» **Data for the task**
+++++

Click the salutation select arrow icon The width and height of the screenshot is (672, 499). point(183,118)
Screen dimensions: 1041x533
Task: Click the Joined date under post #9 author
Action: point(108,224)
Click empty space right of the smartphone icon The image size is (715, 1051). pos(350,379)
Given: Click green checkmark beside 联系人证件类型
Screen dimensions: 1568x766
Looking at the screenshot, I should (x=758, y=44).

+++++

» **Given request**
Rewrite the data above with "smartphone" replaced by "mobile phone", changing nothing else.

» **Full output**
Click the salutation select arrow icon The width and height of the screenshot is (672, 499). point(183,118)
Screen dimensions: 1041x533
Task: Click the Joined date under post #9 author
Action: point(108,224)
Click empty space right of the mobile phone icon The image size is (715, 1051). pos(350,379)
Given: Click green checkmark beside 联系人证件类型
Screen dimensions: 1568x766
Looking at the screenshot, I should (x=758, y=44).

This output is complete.